Topic10. Nonadditive Relationships

Topics

What is a nonadditive relationship (a.k.a. an ‘interaction effect’)?

Computing interactions in SPSS

Running the model and interpreting the results

What is a nonadditive relationship?

  • One assumption of ordinary least squares regression (OLS) is that the relationship between Y and X is linear and additive in the population
  • We have already discussed linearity and how to evaluate nonlinear relationships
  • ‘Additive’ means that the relationship between Y and X1 does not depend on any other variable.

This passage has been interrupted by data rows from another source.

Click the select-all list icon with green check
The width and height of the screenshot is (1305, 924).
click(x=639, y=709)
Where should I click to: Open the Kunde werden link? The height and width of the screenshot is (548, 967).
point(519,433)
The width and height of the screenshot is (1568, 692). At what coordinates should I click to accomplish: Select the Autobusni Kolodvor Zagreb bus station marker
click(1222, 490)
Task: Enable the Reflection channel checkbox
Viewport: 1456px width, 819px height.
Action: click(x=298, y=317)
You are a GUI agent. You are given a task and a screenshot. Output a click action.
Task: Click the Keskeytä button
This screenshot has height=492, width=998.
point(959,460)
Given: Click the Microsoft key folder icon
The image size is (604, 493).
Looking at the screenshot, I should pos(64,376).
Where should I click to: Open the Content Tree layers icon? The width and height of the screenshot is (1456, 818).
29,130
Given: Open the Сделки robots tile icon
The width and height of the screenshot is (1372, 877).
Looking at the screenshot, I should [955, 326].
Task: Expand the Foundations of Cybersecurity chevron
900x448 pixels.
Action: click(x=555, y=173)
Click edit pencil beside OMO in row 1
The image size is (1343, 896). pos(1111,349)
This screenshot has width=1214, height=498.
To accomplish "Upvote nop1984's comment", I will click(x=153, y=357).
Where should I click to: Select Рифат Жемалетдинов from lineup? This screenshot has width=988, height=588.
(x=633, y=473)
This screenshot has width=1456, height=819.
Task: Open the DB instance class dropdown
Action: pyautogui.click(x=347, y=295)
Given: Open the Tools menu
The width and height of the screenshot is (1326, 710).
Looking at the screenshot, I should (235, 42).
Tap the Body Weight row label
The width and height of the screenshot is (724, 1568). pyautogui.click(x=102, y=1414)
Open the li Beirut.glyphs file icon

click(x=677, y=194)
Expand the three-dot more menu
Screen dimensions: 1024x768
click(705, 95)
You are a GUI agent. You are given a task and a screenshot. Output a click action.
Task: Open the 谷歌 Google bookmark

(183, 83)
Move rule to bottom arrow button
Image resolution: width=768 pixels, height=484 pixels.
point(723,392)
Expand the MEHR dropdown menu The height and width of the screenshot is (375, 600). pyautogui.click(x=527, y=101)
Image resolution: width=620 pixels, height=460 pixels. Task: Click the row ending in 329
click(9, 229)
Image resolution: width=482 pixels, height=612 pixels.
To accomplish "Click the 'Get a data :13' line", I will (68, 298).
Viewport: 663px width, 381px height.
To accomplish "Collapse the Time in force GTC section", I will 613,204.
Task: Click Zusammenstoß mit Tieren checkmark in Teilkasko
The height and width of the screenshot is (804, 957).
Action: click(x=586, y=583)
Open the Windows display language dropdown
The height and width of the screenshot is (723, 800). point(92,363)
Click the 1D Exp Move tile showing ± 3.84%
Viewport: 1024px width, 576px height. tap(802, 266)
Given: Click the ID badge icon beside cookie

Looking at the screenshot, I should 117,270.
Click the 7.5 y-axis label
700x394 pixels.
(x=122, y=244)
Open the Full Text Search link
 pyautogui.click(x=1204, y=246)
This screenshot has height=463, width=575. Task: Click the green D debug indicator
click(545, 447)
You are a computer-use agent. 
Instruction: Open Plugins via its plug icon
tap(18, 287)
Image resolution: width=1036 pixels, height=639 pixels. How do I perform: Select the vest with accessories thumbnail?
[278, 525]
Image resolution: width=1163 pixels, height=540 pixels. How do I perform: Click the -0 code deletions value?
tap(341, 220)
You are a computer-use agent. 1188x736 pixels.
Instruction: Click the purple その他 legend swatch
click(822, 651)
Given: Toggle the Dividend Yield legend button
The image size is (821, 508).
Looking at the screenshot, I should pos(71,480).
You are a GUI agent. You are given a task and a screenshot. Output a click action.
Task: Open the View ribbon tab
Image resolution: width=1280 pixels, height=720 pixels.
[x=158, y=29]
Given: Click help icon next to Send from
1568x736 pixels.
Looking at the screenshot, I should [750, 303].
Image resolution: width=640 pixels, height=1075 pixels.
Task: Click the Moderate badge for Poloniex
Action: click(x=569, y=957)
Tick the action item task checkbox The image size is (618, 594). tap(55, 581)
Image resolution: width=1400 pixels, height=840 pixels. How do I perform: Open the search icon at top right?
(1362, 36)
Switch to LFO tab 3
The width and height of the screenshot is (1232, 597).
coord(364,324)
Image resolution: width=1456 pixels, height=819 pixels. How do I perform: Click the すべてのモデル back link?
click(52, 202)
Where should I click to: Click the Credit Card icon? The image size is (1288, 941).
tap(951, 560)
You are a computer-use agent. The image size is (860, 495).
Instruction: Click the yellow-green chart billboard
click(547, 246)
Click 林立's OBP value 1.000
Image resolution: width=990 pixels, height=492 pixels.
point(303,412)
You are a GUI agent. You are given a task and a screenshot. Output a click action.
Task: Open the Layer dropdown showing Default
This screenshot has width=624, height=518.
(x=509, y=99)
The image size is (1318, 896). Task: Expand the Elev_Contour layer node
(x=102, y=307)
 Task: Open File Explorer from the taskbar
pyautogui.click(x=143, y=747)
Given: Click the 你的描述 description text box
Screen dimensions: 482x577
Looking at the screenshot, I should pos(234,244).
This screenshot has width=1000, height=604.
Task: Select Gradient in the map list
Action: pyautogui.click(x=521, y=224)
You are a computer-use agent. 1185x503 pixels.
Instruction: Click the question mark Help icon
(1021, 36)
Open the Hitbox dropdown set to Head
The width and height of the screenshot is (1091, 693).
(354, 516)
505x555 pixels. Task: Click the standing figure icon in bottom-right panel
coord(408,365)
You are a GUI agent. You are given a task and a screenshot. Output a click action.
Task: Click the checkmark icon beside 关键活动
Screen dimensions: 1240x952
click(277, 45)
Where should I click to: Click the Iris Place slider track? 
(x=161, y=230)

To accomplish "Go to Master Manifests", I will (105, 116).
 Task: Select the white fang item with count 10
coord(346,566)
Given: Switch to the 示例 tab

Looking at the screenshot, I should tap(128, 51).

Here are some examples of additive and nonadditive relationships:
  • Additive: the gender gap in pay is the same regardless of race
  • Non-additive: the gender gap in pay varies by race (i.e., the gap between men’s and women’s income is smaller or larger for some racial groups)
  • Additive: the relationship between income and education is the same regardless of sex
  • Non-additive: the relationship between income and education varies by sex (i.e., there is a different relationship between income and education for men and women).
  • When a relationship is non-additive, we say that there is an ‘interaction effect’
  • You can detect interaction effects through data exploration
  • Also, theories and/or previous research may suggest the presence of interactions:
  • The ‘buffer hypothesis’ suggests that the relationship between traumatic events and mental health depends on the level of social support. In other words, there is a different slope describing the relationship between traumatic events and mental health for people with different levels of social support:

  • It is possible to estimate nonadditive relationships in OLS regression:
  • To test for interaction effects, you first have to compute an interaction term
  • To compute an interaction, you multiply the variables together:
  • compute interaction=x1*x2.
  • For interval-ratio level variables, it is best to use the centered version to compute the interaction; this will simplify the interpretation of coefficients
  • To estimate the model, you must include the original variables and the interaction term in the regression model (i.e., x1, x2, and x1*x2)
  • You can have interactions involving any combination of dummy and interval-ratio variables
  • We will focus on two-way interactions – that is, an interaction between two variables (other more complex interactions are also possible, such as three-way interactions)

Examples

A two-way interaction between two nominal variables (sex and race)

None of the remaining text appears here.